Blockchain Tech Deep Dive | Innovating with Erlang and Elixir

We’re back with the latest in our Blockchain series, where we explore in-depth In our first post, we explored the Six Key Principles of Blockchain

In our latest post, we’re making the case for using Erlang,Elixir and the BEAMVM to power your blockchain project.

Blockchain and business needs

Building a robust and scalable blockchain presents many challenges that a research and development team typically needs to address. The often ambitious goals to drive decentralised consensus and governance require unconventional approaches to achieve extra performance and reliability.

Improved Transactions per Second (TPS) is the most common challenge that blockchain-related use cases expose. TPS as the name suggests, is a metric that indicates how quickly a network can execute transactions per second. It is inherently difficult to produce a distributed peer-to-peer (P2P) network that can register transactions into a single data structure.

Guaranteeing consensus while delivering high TPS throughput among a vast number of nodes active on the network is even more challenging. Also, the fact that most public blockchains need to operate in a non-trusted mode requires adequate mechanisms for validation, which implies that contextual data needs to be available on demand. A blockchain should also be able to respond to anomalies such as network connectivity loss, node failure and malicious actors.

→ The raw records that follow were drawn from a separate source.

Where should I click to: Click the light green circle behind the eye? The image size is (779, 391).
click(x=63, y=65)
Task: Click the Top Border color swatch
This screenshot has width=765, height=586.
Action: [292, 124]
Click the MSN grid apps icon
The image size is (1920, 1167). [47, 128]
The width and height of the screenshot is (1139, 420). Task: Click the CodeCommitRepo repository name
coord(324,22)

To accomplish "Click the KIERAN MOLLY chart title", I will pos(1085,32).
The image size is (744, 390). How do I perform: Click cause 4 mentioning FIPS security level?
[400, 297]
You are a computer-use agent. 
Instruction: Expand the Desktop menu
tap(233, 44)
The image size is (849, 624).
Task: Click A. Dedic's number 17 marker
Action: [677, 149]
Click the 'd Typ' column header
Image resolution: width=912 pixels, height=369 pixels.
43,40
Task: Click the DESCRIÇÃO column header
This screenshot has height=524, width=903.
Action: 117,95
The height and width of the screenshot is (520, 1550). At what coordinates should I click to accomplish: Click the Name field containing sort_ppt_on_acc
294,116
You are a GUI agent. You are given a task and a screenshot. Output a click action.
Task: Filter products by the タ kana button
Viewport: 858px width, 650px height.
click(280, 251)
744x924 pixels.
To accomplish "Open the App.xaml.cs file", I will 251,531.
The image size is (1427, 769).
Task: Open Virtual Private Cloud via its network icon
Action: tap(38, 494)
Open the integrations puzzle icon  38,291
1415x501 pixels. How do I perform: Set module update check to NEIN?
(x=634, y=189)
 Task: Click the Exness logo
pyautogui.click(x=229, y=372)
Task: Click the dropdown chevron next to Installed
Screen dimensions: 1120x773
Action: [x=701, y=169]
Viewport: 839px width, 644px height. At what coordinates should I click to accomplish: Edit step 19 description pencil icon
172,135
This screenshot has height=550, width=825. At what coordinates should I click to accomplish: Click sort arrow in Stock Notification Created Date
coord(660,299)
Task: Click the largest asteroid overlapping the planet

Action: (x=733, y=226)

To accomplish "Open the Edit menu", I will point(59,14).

All of the above is further complicated by the continuous growth of the blockchain data structure itself, which becomes problematic in terms of storage.

It is clear that, unless businesses are prepared to invest vast amounts of resources, they would benefit from a high-level language and technology that allows them to quickly prototype and amend their code.

The ideal technology should also:

  • Offer a strong network and concurrent capabilities
  • Have technology built with distribution in mind 
  • Offer a friendly paradigm for asynchronous computation
  • Not collapse under heavy load
  • Deliver when traffic exceeds capacity

The Erlang Beam VM (available also in the Elixir syntax) undoubtedly scores high on the above list of desirable features.

Erlang & Elixir’s strengths for blockchain

Fast development

The challenge: Blockchain technology is present in extremely competitive markets. According to Grandview Marketing Analysis report, The global blockchain technology market size was valued at USD 17.46 billion in 2023 and is expected to grow at a compound annual growth rate (CAGR) of 87.7% from 2023 to 2030. 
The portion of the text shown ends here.